I have only heard that as speculation and rumour from a couple of boat owners online but not from any insurance company. I have to renew my boat insurance shortly so I will ask them.
Thanks a lot. I'm just planning out my battery install, so good timing. Any chance you can talk about or show how to build a proper battery box? Does it need to be vented? Is this a thing that people do or worry about? Since you mentioned smart shunts, do you have any power usage figures you can share for common things on your boat? Like an autopilot running 24/7 on a long passage for example. I realize these can vary a lot but just to get some idea of what capacity I need.
At some point I will need to build a battery storage box/arrangement on Lottie so that may give you some ideas. If using arms then they don’t vent in normal operation so no specific vents needed into the battery box but some ventilation is not a bad thing into that compartment. On the early co32’s the yard installed a vent pipe between the battery box and the starboard winch handle pocket but later boats didn’t have this (probably because it was a source of water ingress). Power usage with the pilot is very hard to give as it really depends on point of sail, sea state and the settings on the pilot. Other items are easy to get from product manuals to by using a battery monitor and switching things on and off. It doesn’t take too long to get a spreadsheet with all equipment, how much power each items uses and then how many hours a day it’s on for.
Why aren't Optima batteries used more often in boats?
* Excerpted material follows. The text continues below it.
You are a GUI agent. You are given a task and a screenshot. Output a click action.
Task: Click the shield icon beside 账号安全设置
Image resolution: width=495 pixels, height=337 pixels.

They're used here in America on things such as drag racing applications and other things where a alternator might not be used and they can handle being drained and then charged up fully. They're also a sealed 6 cell battery so they can be tipped upside down or rolled over and they're safe they make them for all kinds of applications
You can buy Optima batteries in the uk and I do see them occasionally on boats, they are an AGM like others on the market but so seem to have a very good reputation, much like Rolls do also. I believe Optima make a few slightly different versions of their batteries for different applications.
I think one of the key selling points for optima is that they are built to withstand a tough life, particularly vibration which you may get in a race car or jet boat. Less call for that level of ruggedness on a sailing boat.
They do make several variations of their batteries for different applications. I bought one for my Harley and bought 4 for my semi truck when I still owned one. They're awesome because they can be mounted on their side and they are very rugged and reliable.
I’m not sure exactly what term is used in the US for what we call leisure batteries. But it’s the readily available FLA batteries that most chandleries seem to stock and a lot of people use me abuse. If it’s about £130/160usd for around 100ah then it’s likely of this type, calling them “deep cycle” is a bit of a joke because of you do regularly deep cycle them to 50% you kill them pretty quickly.
Another first class video, you always put things in a way that we all understand. Out of interest, I have to replace the outlet valve on my head, it’s an 1 1/2 bsp, it has a ball valve on at the moment that looks to be stainless, I have a brass bodied ball valve would this be suitable?
Thanks. Unusual to have a stainless bodied ball valve, are you sure it’s not chromed or similar. If replacing it needs to be a good quality DZR or CR ball valve designed for use on boats below the water, using a plain brass ball valve is not recommended as it could de-zink rapidly.